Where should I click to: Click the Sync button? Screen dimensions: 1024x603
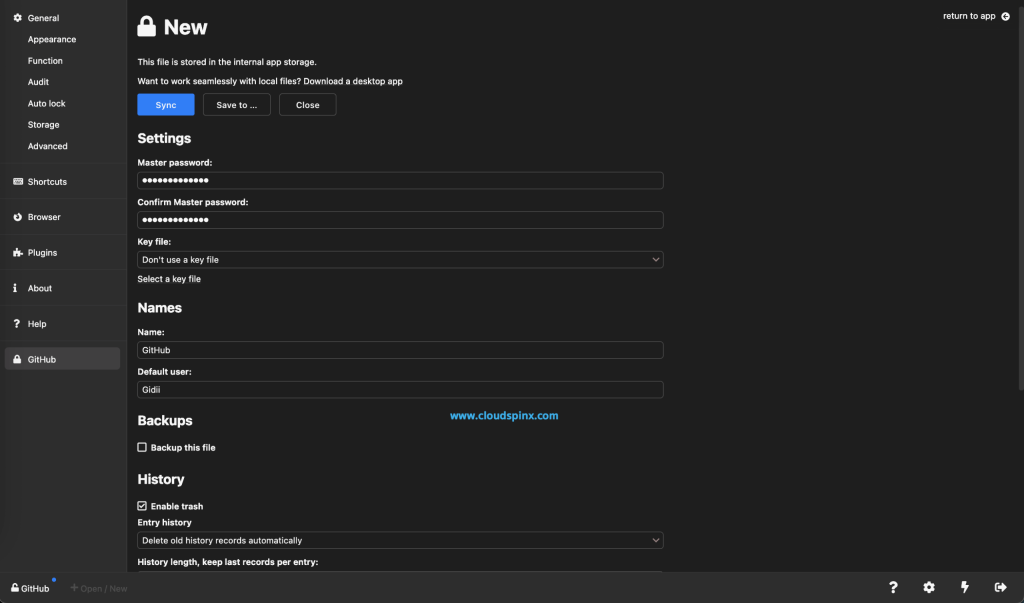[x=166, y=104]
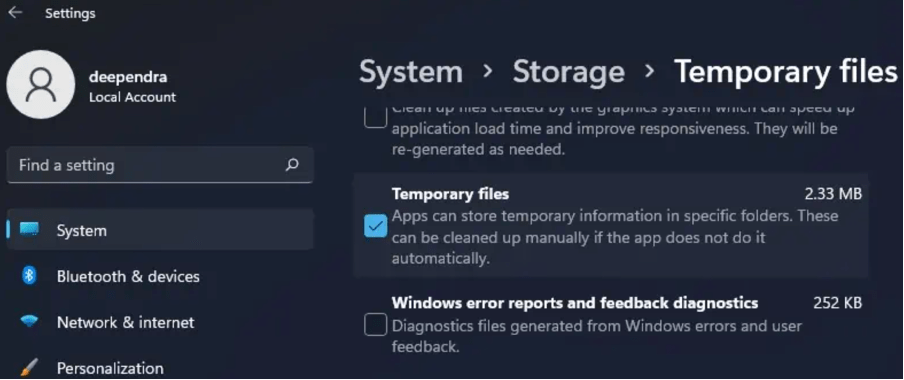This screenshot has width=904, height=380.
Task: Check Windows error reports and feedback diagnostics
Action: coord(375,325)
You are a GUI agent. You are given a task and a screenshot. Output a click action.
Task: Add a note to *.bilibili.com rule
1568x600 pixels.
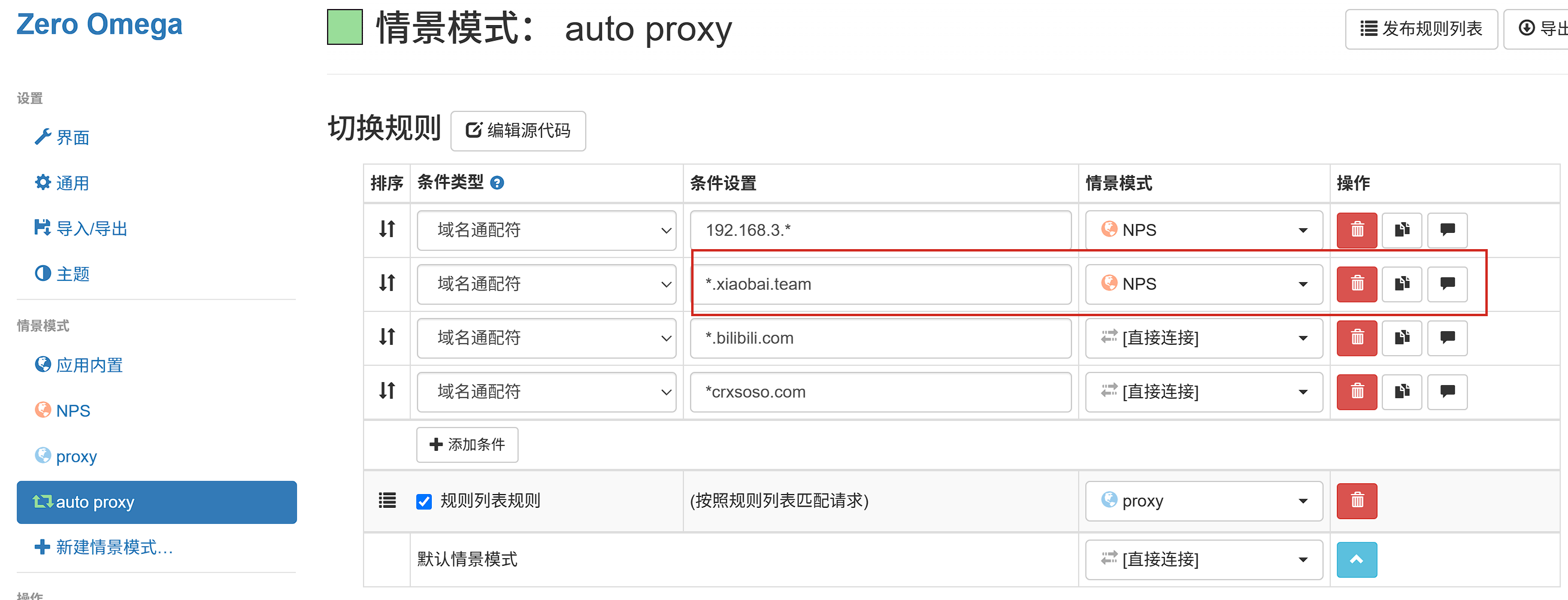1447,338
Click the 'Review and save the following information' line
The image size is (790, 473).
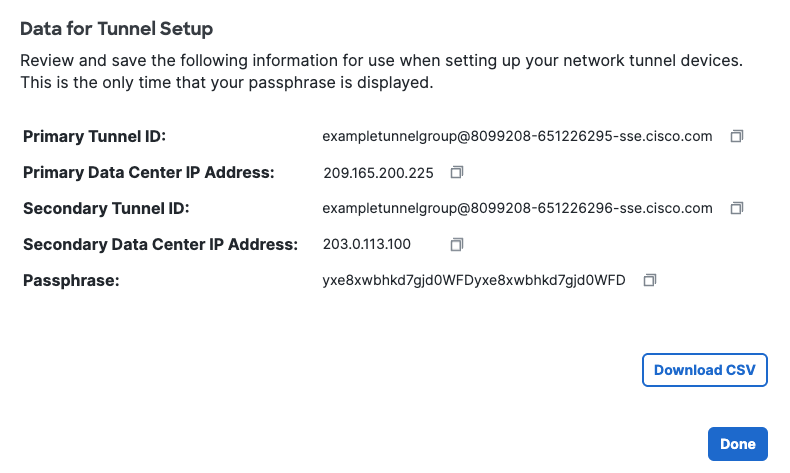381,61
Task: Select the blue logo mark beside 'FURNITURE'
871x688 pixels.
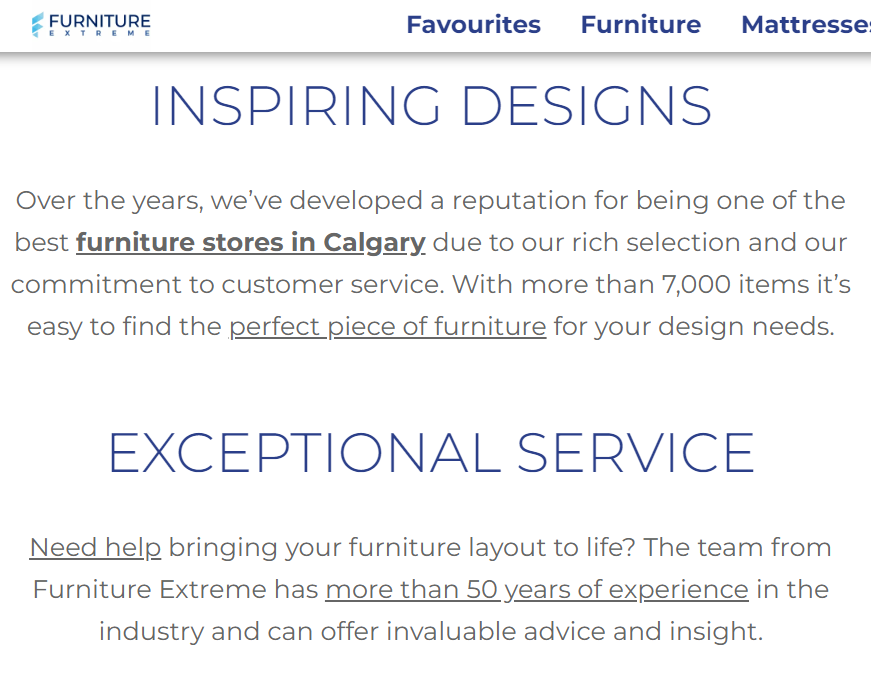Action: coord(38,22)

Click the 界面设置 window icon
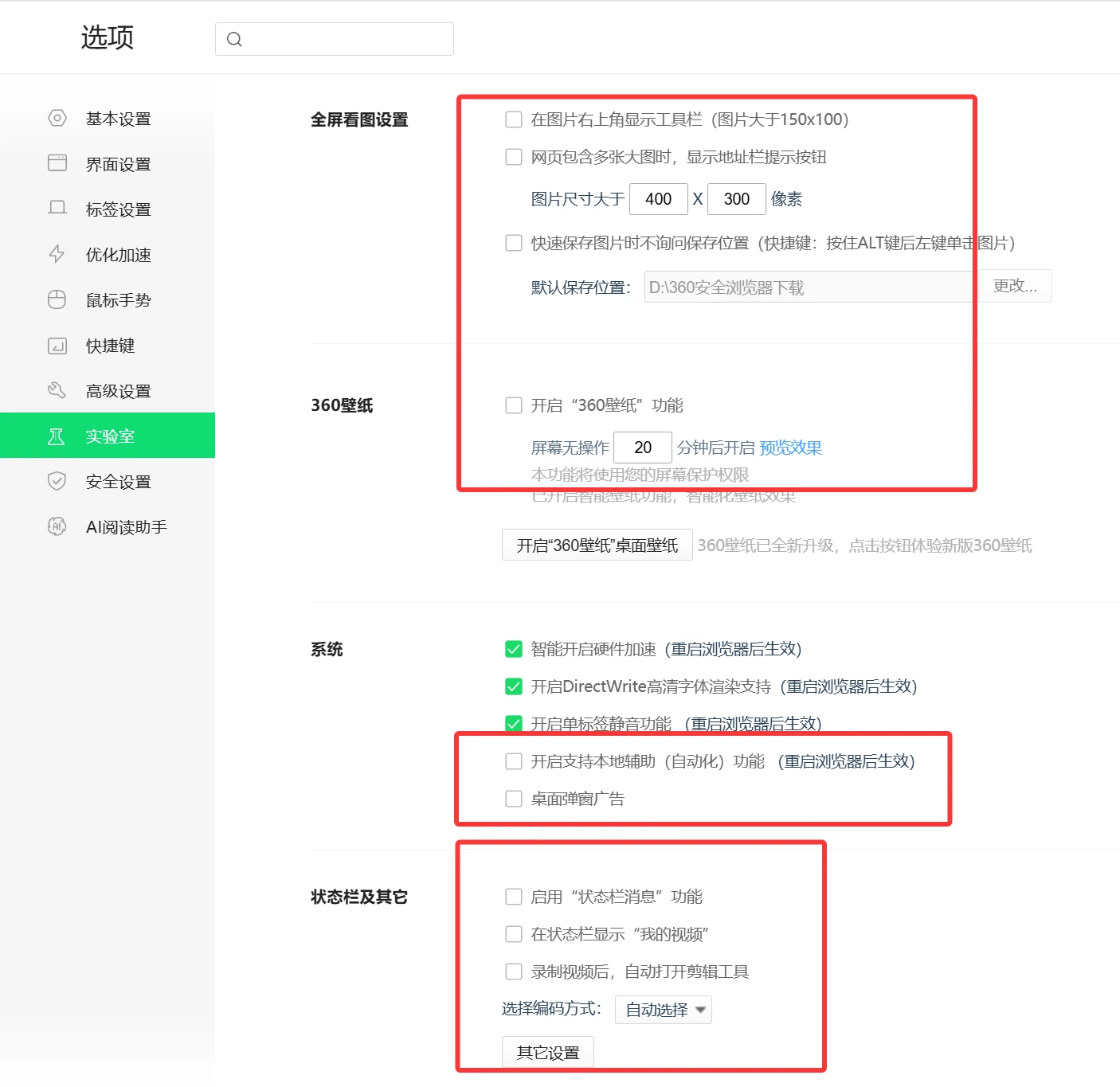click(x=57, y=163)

◆ **Task instructions**
Skip the images and restate each record above word for word.

◆ **Written solution**
Where should I click to: Click the Sync button? Screen dimensions: 1024x603
[x=166, y=104]
This screenshot has width=904, height=380.
Task: Check Windows error reports and feedback diagnostics
Action: coord(375,325)
You are a GUI agent. You are given a task and a screenshot. Output a click action.
Task: Add a note to *.bilibili.com rule
1568x600 pixels.
1447,338
Click the 'Review and save the following information' line
The image size is (790, 473).
381,61
Task: Select the blue logo mark beside 'FURNITURE'
871x688 pixels.
Action: coord(38,22)

Click the 界面设置 window icon
click(x=57, y=163)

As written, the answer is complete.